• **DATA TO USE**
===============

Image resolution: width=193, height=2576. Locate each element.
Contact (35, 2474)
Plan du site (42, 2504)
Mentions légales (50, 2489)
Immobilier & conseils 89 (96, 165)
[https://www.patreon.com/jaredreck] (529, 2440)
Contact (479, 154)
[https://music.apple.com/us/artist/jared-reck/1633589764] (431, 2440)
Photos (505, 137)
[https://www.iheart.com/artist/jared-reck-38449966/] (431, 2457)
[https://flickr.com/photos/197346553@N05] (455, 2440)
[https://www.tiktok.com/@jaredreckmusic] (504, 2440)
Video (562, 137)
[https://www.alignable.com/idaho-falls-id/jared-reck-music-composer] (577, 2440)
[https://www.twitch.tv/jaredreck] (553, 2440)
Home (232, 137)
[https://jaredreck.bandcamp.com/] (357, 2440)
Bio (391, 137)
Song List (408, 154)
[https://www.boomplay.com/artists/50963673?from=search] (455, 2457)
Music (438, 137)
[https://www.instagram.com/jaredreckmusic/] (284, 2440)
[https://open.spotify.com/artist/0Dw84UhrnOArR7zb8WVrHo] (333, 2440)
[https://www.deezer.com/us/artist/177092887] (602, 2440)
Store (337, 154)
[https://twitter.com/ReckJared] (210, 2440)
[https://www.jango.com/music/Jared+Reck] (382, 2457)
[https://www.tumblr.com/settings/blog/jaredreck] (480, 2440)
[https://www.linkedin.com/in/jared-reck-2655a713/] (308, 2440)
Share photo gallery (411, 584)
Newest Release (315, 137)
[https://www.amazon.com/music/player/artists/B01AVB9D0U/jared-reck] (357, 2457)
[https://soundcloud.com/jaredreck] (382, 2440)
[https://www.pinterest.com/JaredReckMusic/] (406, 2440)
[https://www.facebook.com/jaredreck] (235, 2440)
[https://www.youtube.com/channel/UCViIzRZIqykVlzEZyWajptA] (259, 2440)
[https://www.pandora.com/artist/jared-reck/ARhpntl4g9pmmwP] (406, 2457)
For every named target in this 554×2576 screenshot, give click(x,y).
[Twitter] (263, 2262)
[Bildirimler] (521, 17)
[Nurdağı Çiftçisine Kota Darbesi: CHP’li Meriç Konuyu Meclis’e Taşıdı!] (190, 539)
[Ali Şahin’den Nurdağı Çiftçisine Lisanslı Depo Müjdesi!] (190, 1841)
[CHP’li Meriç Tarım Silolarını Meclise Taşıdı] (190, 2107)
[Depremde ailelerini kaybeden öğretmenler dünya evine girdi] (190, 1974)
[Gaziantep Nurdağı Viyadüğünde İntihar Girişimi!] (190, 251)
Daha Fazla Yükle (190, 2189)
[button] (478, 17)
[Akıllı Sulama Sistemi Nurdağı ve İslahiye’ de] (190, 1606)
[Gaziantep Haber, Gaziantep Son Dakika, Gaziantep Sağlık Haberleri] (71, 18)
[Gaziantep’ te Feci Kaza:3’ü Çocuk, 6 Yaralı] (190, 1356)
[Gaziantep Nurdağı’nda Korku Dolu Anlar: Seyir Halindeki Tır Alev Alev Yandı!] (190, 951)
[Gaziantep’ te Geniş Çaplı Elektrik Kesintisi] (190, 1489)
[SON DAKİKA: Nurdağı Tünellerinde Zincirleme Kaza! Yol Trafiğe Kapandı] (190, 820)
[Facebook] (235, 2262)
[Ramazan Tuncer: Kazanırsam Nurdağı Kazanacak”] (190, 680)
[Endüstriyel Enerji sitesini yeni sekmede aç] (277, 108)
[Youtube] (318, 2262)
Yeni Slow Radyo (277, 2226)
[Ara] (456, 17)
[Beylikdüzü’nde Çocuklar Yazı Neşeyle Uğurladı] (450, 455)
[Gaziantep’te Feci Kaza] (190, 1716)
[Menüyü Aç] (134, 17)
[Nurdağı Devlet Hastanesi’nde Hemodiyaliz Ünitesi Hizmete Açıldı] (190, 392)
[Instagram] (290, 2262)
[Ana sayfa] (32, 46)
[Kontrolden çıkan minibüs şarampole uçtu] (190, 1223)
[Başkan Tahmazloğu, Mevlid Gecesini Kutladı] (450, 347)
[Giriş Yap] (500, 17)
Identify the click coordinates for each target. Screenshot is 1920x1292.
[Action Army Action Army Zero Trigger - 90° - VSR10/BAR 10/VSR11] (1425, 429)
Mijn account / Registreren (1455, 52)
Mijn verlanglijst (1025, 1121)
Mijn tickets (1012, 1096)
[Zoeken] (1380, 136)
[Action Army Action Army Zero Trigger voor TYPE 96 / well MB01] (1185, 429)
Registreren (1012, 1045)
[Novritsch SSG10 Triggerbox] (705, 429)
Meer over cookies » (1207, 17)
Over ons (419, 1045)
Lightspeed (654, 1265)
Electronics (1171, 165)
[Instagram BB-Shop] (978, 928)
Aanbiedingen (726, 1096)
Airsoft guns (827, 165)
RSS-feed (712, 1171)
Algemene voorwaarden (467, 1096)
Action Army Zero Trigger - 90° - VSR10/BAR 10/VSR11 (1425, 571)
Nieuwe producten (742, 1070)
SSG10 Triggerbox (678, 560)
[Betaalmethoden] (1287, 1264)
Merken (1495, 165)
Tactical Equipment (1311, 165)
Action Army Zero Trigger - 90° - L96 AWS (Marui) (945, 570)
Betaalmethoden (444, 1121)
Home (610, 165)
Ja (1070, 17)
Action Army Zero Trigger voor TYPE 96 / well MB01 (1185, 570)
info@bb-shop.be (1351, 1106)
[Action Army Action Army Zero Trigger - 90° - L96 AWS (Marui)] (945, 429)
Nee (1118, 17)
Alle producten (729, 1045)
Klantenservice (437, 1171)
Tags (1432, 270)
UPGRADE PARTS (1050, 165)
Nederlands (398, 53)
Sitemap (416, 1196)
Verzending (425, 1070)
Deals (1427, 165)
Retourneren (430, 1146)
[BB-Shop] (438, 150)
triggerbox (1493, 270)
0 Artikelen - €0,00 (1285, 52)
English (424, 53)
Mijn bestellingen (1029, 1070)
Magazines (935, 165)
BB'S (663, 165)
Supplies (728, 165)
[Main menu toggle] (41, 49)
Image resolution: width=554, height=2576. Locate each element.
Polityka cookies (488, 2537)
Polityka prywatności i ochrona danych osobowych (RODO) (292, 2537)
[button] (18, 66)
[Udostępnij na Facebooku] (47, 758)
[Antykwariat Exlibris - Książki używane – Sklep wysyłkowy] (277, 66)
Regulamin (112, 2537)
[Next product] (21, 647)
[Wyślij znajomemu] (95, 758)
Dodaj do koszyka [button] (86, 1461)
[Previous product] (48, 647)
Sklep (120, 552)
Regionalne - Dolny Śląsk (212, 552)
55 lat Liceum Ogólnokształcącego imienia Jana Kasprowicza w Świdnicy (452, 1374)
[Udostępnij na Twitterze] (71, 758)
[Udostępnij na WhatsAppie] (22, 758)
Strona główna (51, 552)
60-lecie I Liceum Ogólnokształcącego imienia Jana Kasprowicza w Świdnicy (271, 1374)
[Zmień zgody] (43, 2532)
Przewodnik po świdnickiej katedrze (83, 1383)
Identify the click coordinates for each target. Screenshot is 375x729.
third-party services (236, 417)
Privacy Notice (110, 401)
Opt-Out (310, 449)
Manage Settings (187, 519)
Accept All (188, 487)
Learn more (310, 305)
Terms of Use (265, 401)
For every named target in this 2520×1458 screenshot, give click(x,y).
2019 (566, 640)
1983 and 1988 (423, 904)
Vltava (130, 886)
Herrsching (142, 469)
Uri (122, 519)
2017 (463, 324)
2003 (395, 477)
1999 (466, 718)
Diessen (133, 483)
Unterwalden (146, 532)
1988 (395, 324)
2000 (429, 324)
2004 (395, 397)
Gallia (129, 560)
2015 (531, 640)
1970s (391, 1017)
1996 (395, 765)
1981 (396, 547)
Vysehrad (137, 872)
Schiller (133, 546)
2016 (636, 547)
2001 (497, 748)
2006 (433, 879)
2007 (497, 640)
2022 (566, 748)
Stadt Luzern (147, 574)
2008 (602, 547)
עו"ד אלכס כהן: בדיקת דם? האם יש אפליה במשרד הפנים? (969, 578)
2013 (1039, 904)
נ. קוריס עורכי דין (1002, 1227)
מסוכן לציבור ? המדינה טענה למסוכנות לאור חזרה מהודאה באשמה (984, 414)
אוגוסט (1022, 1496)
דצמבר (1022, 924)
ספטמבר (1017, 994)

===============

• **WHAT YOU SHOULD DO**
Reproduce the entries exactly, but only from their first line to the line holding "[https://www.tumblr.com/settings/blog/jaredreck] (480, 2440)", with that last line kept.

• **OUTPUT OF THE TASK**
Image resolution: width=193, height=2576. Locate each element.
Contact (35, 2474)
Plan du site (42, 2504)
Mentions légales (50, 2489)
Immobilier & conseils 89 (96, 165)
[https://www.patreon.com/jaredreck] (529, 2440)
Contact (479, 154)
[https://music.apple.com/us/artist/jared-reck/1633589764] (431, 2440)
Photos (505, 137)
[https://www.iheart.com/artist/jared-reck-38449966/] (431, 2457)
[https://flickr.com/photos/197346553@N05] (455, 2440)
[https://www.tiktok.com/@jaredreckmusic] (504, 2440)
Video (562, 137)
[https://www.alignable.com/idaho-falls-id/jared-reck-music-composer] (577, 2440)
[https://www.twitch.tv/jaredreck] (553, 2440)
Home (232, 137)
[https://jaredreck.bandcamp.com/] (357, 2440)
Bio (391, 137)
Song List (408, 154)
[https://www.boomplay.com/artists/50963673?from=search] (455, 2457)
Music (438, 137)
[https://www.instagram.com/jaredreckmusic/] (284, 2440)
[https://open.spotify.com/artist/0Dw84UhrnOArR7zb8WVrHo] (333, 2440)
[https://www.deezer.com/us/artist/177092887] (602, 2440)
Store (337, 154)
[https://twitter.com/ReckJared] (210, 2440)
[https://www.jango.com/music/Jared+Reck] (382, 2457)
[https://www.tumblr.com/settings/blog/jaredreck] (480, 2440)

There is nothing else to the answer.